Men with and without the MetS were evaluated in a 1 year registry of patients treated with a testosterone gel (Testim). [44] Only patients with the MetS demonstrated significant decreases in waist circumference, fasting blood glucose levels, and blood pressure. Lowest TT quartile patients demonstrated significant decreases in waist circumference and fasting blood glucose. Neither HDL cholesterol nor triglyceride levels changed significantly in either patient population.

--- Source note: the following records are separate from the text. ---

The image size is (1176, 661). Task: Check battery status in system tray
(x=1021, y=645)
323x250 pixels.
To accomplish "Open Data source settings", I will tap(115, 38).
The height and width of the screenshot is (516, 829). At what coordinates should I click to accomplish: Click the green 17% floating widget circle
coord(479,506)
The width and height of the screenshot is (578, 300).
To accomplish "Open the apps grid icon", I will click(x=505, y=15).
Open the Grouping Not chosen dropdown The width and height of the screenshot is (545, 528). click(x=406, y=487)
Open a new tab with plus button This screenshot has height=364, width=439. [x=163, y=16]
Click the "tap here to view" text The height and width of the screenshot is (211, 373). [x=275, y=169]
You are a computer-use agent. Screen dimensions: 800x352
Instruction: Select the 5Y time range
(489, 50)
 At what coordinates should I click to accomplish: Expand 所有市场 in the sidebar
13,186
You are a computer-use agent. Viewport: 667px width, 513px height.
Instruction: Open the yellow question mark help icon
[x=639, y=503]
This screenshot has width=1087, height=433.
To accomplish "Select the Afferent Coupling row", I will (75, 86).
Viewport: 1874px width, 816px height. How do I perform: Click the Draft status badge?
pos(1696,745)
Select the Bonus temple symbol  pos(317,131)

  Does Testosterone Replacement Therapy Increase Cardiovascular Events ? Top


Cardiovascular disease in middle and older age men is the most common cause of death in the United States and in most other countries. This both emphasizes the importance of CVD and makes it difficult to detect small changes in mortality. The TOM Trial was stopped because of increased cardiovascular events. [45] This trial in older frail men was not designed nor powered to assess the cardiovascular effects of testosterone treatment in a population with a high prevalence of CVD. Retrospective reports based upon electronic medical records have associated testosterone treatment with both increased and decreased cardiovascular events. Dosing and duration of treatment are problematic and cardiovascular events were not adjudicated in these reports. Corona et al. conducted a systematic review and meta-analysis assessing major adverse cardiovascular events in men treated with testosterone or placebo. [46] The odds ratio was 1.01 ([0.57; 1.77]; P = 0.98). The odds ratio also was similar and not significant when all cardiovascular events were considered. The Food and Drug Administration in the United States has concluded that the current evidence does not indicate significantly increased risk, but trial data is needed ( http://www.citizen.org/documents/2184_FDA%20Denial%20of%20Petition_July%2016, %202014.pdf).


  Summary Top


Some of the controversies surrounding the MetS and low TT levels are being answered by large population based studies. The recent reports of significant weight loss, improvements in the components of the MetS and insulin sensitivity with injectable testosterone undecanoate of men with low TT and MetS and/or type 2 DM should encourage larger, placebo-controlled clinical trials. It also will be necessary to conduct a large clinical trial to assess cardiovascular and prostate risks.


  Competing Interests Top


Research support: AbbVie; Advisory Panel: Apricus, Besins, Clarus, Endo Pharma, Ferring, Lilly, Repros Therapeutics; Consultant: Clarus, Ferring, Purdue, Repros Therapeutics.